— start Record extracts —

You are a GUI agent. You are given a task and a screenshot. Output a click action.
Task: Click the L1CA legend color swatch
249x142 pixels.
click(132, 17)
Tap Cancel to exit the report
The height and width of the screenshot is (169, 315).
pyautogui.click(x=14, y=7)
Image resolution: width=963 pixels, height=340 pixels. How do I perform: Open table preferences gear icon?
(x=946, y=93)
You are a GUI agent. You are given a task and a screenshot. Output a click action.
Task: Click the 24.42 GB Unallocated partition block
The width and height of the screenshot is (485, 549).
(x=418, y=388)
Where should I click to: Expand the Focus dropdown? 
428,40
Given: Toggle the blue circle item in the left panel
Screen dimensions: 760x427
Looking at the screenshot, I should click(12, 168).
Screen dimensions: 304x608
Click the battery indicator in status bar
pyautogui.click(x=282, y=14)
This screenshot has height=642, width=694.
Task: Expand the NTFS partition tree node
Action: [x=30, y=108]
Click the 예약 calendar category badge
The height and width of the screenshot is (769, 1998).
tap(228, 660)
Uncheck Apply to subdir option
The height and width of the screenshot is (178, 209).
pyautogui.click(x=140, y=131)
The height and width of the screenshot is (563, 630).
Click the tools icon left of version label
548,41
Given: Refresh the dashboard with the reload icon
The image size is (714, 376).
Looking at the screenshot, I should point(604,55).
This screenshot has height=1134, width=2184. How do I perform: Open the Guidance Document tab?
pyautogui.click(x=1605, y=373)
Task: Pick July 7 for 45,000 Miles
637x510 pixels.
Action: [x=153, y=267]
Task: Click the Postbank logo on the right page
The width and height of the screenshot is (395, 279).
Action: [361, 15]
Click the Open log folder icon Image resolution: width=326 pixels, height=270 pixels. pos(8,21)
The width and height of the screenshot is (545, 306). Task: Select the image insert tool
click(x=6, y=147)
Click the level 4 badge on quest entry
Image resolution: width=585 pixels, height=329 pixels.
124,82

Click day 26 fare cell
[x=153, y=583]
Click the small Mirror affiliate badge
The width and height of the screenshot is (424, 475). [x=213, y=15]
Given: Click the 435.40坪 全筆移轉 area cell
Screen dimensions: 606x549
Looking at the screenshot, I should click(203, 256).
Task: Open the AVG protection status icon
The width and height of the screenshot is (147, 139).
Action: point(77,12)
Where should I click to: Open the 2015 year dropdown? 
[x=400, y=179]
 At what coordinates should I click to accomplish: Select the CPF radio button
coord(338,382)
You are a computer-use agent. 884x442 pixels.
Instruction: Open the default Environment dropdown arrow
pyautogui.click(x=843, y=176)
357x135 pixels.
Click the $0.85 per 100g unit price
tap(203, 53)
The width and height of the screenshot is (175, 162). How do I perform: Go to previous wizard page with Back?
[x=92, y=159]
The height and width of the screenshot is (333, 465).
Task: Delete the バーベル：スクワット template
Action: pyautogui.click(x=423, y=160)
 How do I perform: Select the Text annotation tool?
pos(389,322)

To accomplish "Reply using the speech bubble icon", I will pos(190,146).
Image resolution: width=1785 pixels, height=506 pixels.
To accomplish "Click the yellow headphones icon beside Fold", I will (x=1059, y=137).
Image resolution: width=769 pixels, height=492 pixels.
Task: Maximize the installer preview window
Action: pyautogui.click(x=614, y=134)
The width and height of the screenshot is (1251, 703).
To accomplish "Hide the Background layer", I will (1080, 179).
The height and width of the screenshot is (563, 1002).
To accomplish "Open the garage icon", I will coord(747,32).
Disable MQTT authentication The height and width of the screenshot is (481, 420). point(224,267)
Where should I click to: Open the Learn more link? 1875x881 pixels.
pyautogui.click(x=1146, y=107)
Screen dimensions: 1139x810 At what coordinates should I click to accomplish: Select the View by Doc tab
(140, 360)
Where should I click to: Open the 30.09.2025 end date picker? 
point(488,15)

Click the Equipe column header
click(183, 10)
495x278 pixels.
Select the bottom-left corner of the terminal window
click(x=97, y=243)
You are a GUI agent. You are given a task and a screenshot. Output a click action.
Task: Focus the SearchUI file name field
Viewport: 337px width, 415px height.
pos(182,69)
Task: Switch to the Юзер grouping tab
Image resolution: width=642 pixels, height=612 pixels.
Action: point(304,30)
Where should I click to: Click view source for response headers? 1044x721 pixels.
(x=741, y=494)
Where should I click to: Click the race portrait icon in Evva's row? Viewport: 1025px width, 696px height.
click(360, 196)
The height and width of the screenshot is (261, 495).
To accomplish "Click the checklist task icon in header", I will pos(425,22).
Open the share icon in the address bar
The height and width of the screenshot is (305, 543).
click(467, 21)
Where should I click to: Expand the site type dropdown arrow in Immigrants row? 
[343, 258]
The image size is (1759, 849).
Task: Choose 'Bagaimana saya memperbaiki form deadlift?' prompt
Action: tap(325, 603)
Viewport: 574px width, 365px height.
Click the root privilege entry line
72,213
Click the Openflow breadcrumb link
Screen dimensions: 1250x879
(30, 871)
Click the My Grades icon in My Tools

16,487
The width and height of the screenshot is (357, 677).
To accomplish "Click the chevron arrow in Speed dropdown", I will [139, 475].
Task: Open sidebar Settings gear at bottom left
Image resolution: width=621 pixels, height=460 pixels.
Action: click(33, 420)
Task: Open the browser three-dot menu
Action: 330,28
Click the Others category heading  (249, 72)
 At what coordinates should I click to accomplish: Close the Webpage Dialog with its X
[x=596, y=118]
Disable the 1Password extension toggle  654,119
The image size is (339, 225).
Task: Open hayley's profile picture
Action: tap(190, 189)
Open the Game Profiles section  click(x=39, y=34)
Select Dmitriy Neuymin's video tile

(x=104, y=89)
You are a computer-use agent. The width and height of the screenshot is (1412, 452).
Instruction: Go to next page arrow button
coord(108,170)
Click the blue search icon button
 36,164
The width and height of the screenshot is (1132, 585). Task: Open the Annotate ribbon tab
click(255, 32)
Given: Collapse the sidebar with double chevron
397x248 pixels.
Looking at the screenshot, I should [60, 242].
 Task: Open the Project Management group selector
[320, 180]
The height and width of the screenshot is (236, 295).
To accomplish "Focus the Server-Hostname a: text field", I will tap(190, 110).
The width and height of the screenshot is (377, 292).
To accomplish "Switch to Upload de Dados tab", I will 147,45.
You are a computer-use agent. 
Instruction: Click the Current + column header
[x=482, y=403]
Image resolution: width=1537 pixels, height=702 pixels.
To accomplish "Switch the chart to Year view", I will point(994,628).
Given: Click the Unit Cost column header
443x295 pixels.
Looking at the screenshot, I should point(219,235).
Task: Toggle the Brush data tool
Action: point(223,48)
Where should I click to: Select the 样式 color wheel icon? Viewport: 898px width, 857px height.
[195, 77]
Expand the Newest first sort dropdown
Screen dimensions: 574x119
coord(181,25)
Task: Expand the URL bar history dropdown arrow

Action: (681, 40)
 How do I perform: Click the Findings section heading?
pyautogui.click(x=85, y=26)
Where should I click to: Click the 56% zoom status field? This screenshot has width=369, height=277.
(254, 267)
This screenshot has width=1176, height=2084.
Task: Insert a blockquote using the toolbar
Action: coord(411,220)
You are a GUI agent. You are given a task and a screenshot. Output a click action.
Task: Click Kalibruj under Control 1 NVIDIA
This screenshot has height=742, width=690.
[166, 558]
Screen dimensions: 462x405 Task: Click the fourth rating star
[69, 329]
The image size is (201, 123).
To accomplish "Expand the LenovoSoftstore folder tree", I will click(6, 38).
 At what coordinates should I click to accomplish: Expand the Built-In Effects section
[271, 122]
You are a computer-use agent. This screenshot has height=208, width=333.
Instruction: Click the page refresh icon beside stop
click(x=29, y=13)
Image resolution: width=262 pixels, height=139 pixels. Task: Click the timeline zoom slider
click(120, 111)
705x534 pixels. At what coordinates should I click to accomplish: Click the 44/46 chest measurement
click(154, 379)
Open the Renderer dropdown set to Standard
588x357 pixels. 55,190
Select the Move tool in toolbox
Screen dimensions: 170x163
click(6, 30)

— end Record extracts —

▸ Work instructions
Rewrite the entries between the lines holding "Given: Click the 435.40坪 全筆移轉 area cell" and "Action: point(77,12)", inclusive, replacing "protection status" with "security status" and leaving everything else unchanged.

▸ Output for this exercise
Given: Click the 435.40坪 全筆移轉 area cell
Screen dimensions: 606x549
Looking at the screenshot, I should click(203, 256).
Task: Open the AVG security status icon
The width and height of the screenshot is (147, 139).
Action: point(77,12)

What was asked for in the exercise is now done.